Co-Authors:
Feuerstein, G., Neurobiology Research Unit, Uniformed Services, University of the Health Sciences, Bethesda, MD 20814, United States
Lux Jr., W.E., Neurobiology Research Unit, Uniformed Services, University of the Health Sciences, Bethesda, MD 20814, United States
Snyder, F., Neurobiology Research Unit, Uniformed Services, University of the Health Sciences, Bethesda, MD 20814, United States
Ezra, D.
Faden, A.I.
Abstract:
Platelet-activating factor (PAF), a vasoactive phospholipid implicated in anaphylactic reactions, causes severe hypotension in experimental animals that is highly resistant to pharmacological therapy. In the present studies, we showed that PAF (1 nmol/600 g body weight, IV) produced profound hypotension in unanesthetized guinea pigs that was promptly and completely reversed by thyrotropin-releasing hormone (TRH) (2 mg/kg, IV) or by the synthetic TRH analog MK771 (2 mg/kg, IV).
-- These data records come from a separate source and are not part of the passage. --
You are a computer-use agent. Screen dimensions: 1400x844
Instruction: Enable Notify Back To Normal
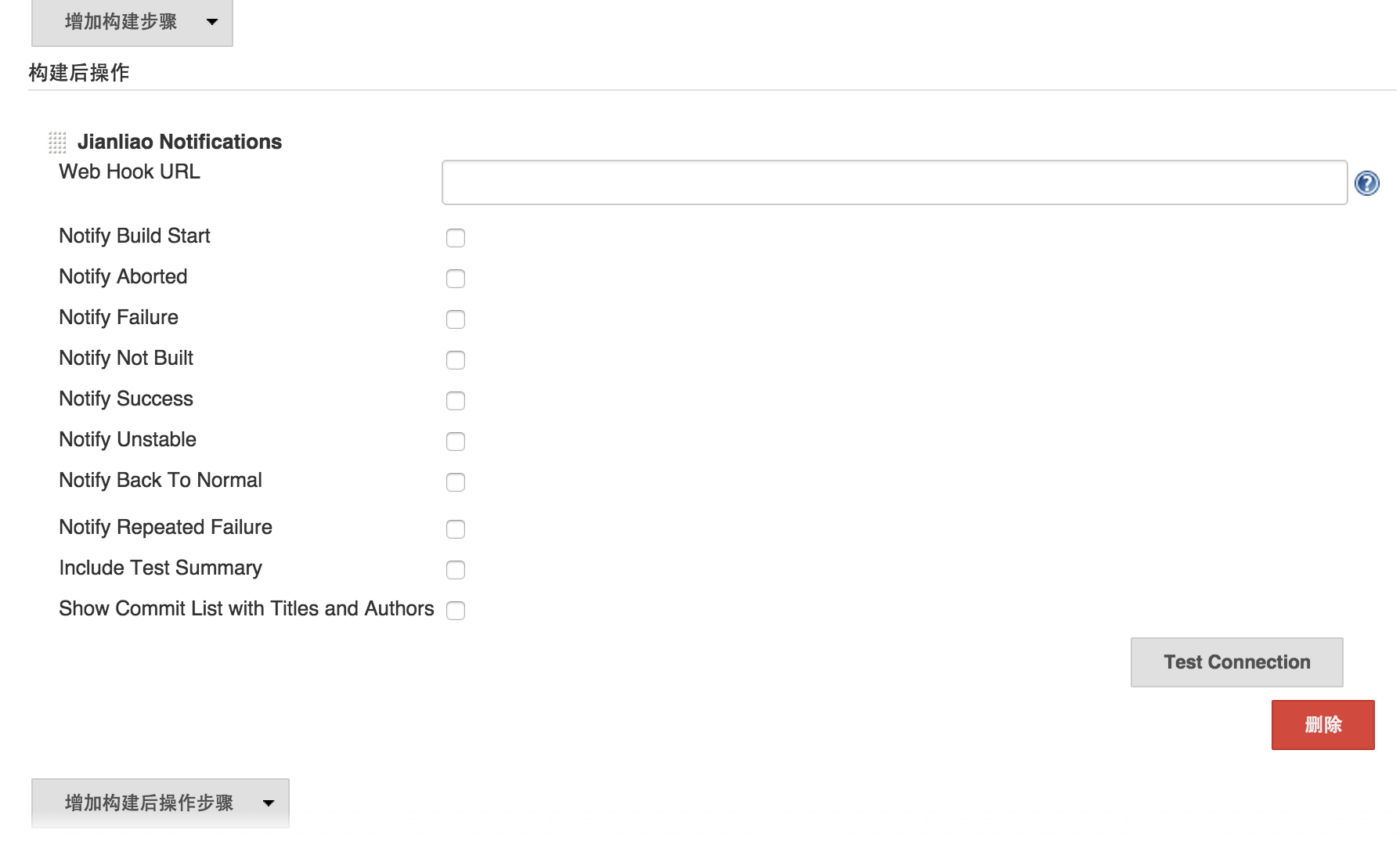[x=455, y=482]
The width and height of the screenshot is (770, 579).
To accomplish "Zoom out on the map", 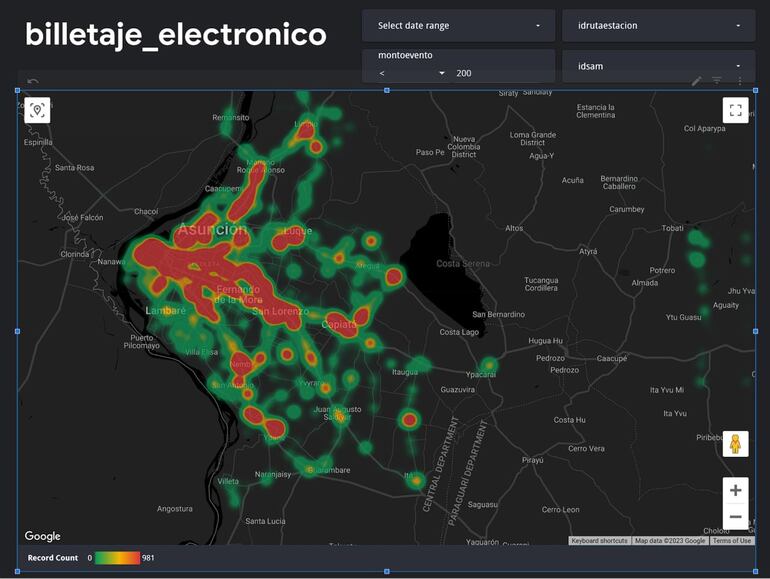I will pyautogui.click(x=735, y=517).
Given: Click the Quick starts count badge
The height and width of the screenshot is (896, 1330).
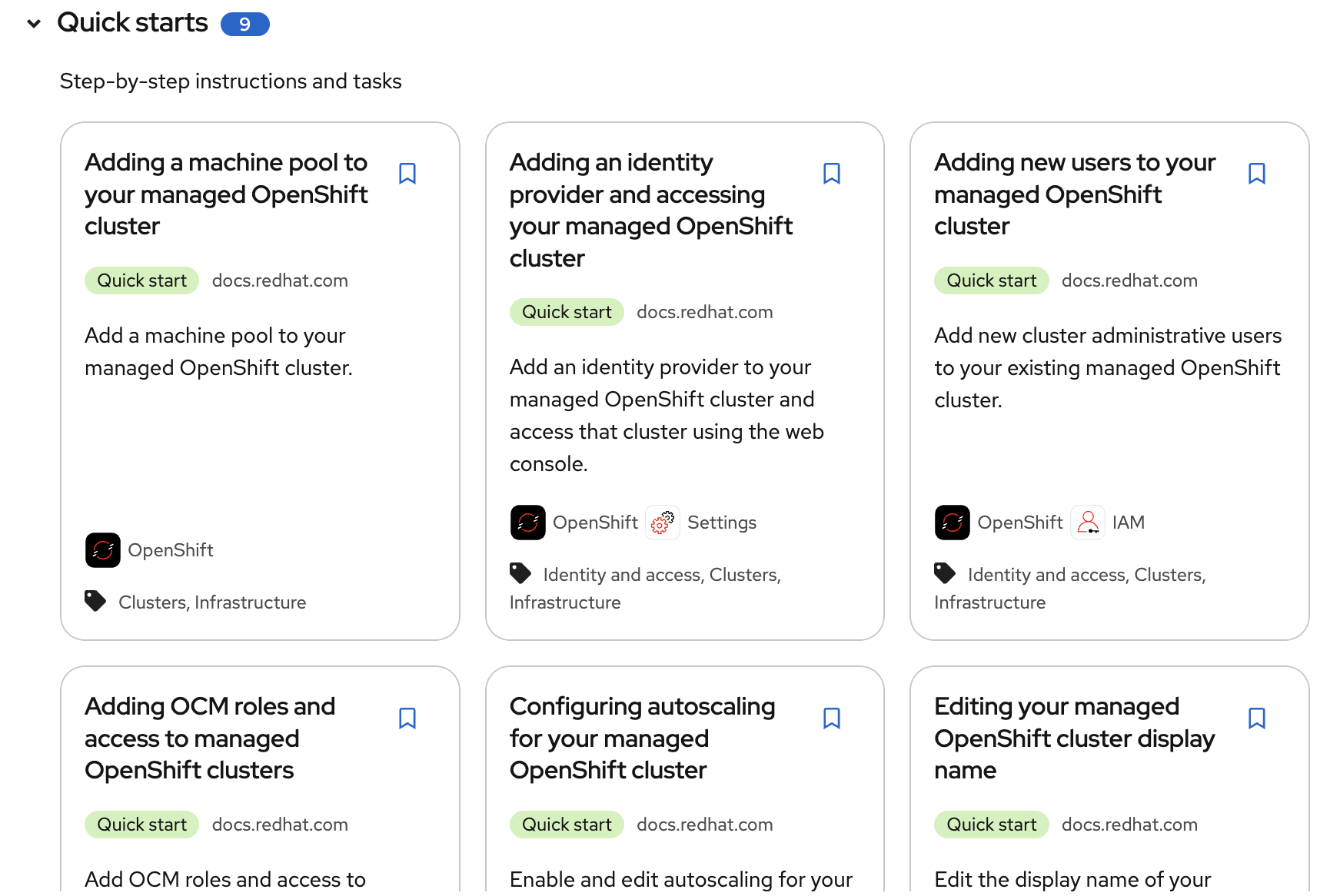Looking at the screenshot, I should [x=244, y=25].
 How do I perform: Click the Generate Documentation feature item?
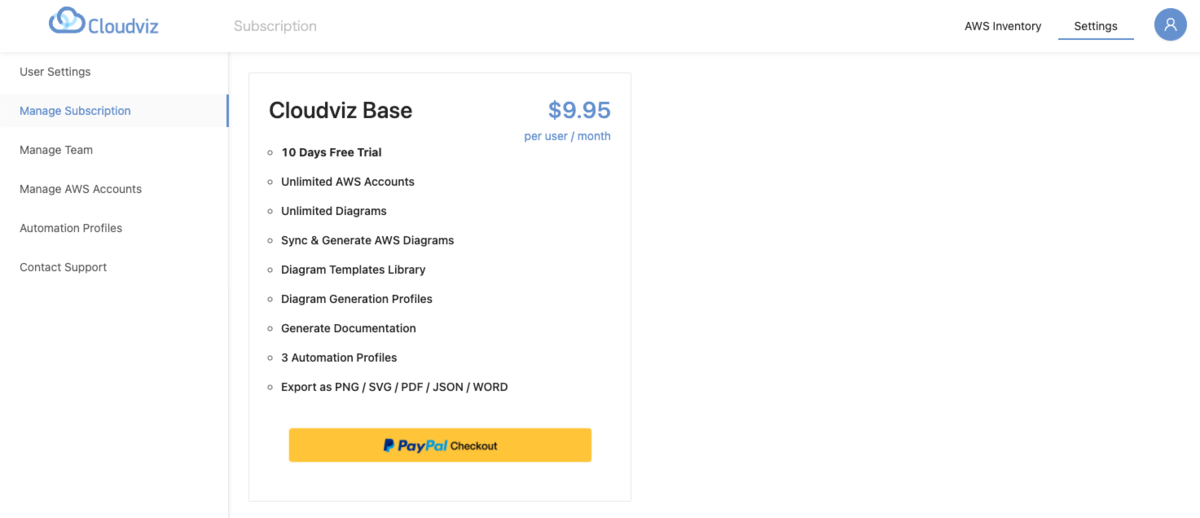(348, 328)
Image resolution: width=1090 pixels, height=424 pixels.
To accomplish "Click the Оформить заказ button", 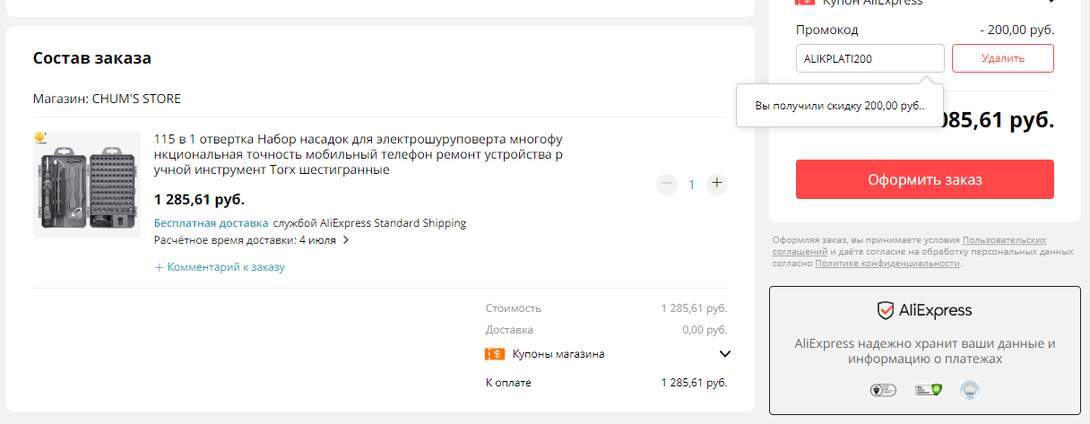I will 924,180.
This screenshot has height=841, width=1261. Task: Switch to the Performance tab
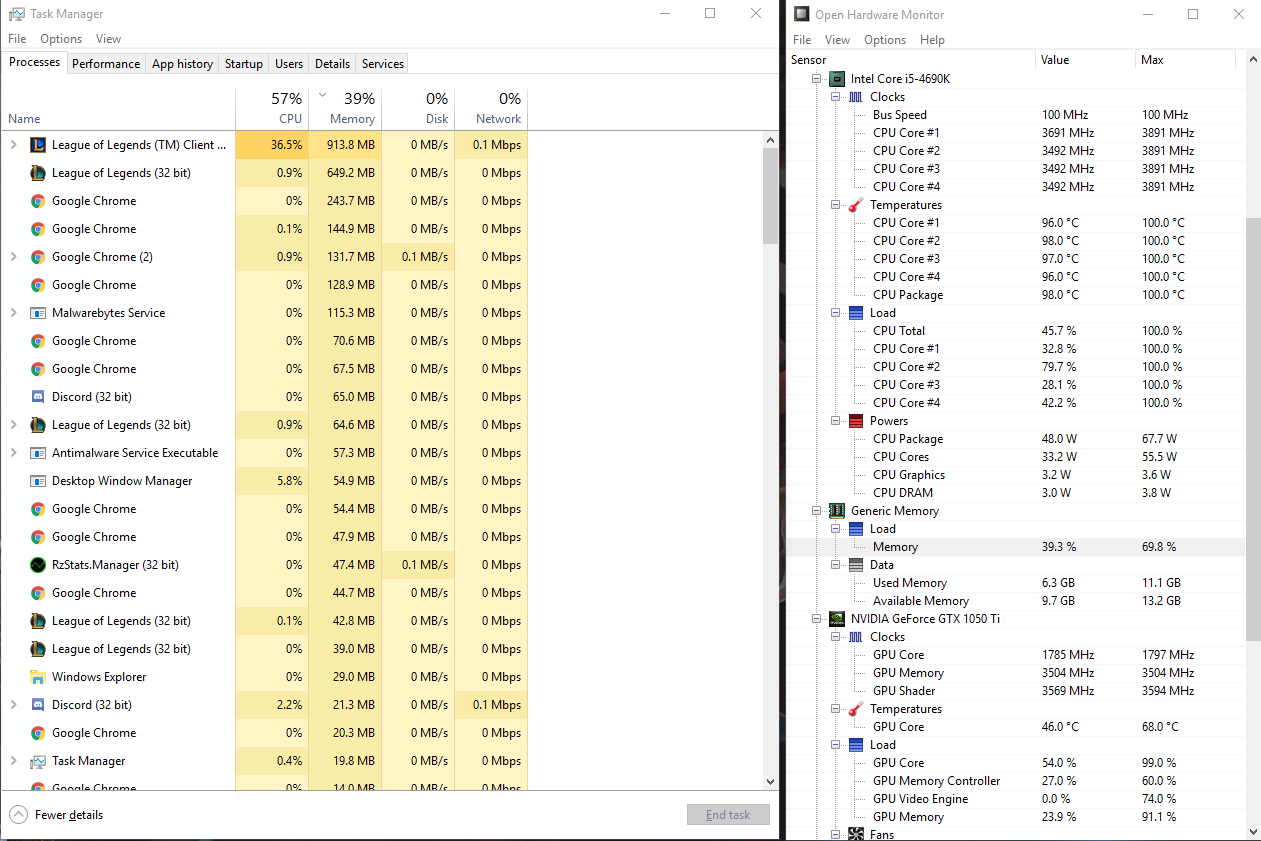pyautogui.click(x=105, y=63)
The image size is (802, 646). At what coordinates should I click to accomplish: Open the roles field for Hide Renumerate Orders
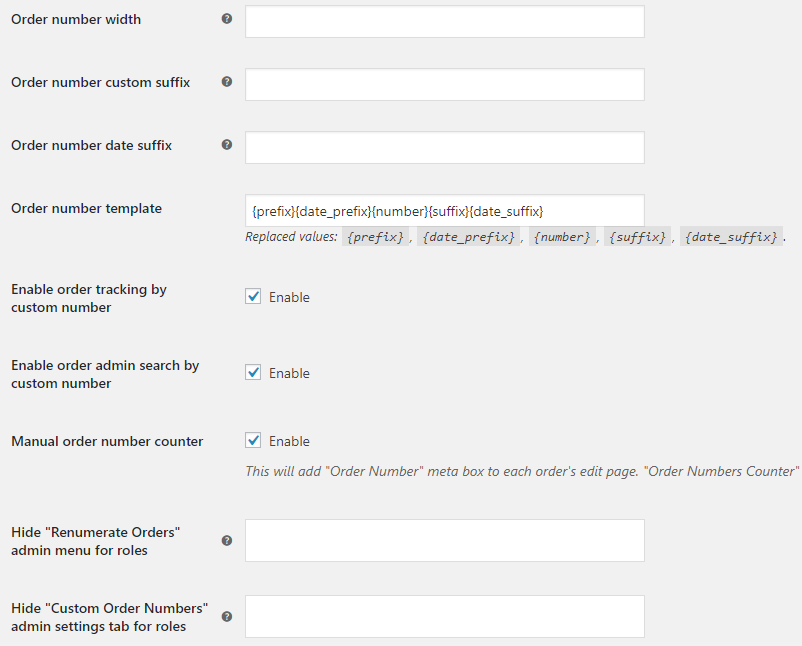tap(444, 541)
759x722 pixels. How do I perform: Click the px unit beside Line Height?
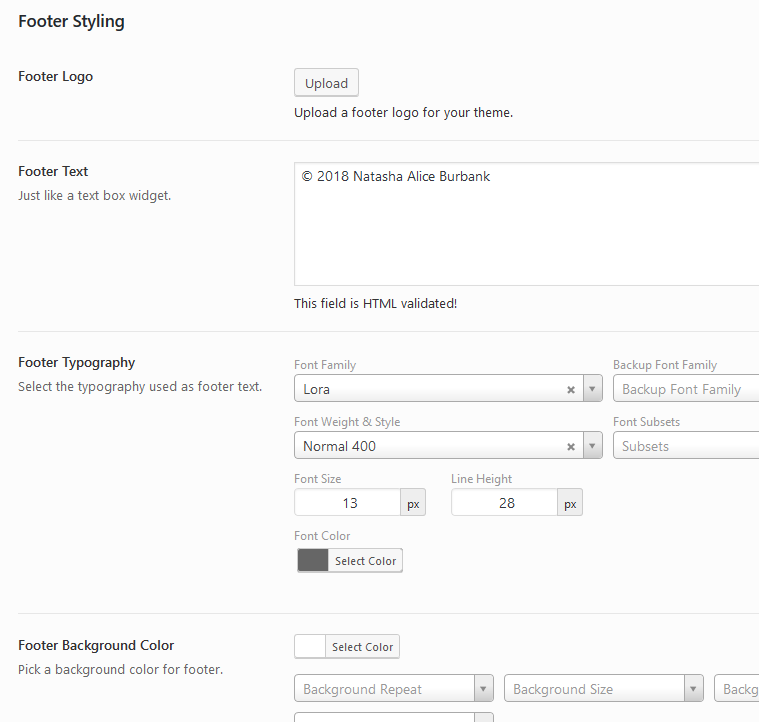570,504
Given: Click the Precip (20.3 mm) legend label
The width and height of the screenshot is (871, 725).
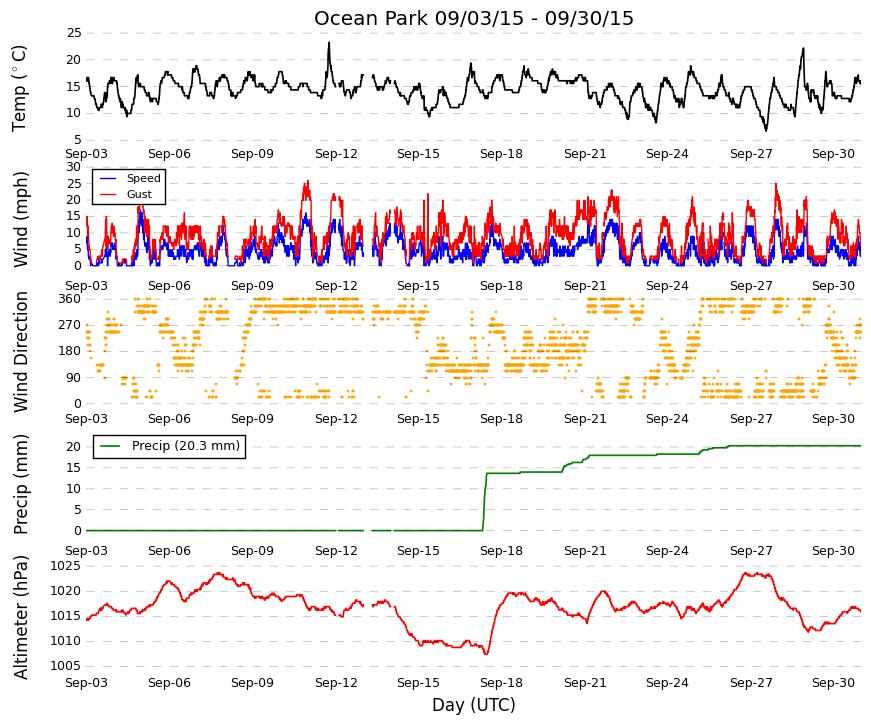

TRH also reversed this hypotension when administered intracerebroventricularly (ICV) at a dose (0.02 mg/kg) that was systemically ineffective. The opiate receptor antagonist naloxone (5 mg/kg) was less effective than TRH in reversing the cardiovascular consequences of PAF administration. These data suggest that TRH reverses PAF-induced shock through central receptor-mediated mechanisms. This therapeutic action of TRH may partially account for the beneficial cardiovascular effects of this peptide in anaphylactic shock.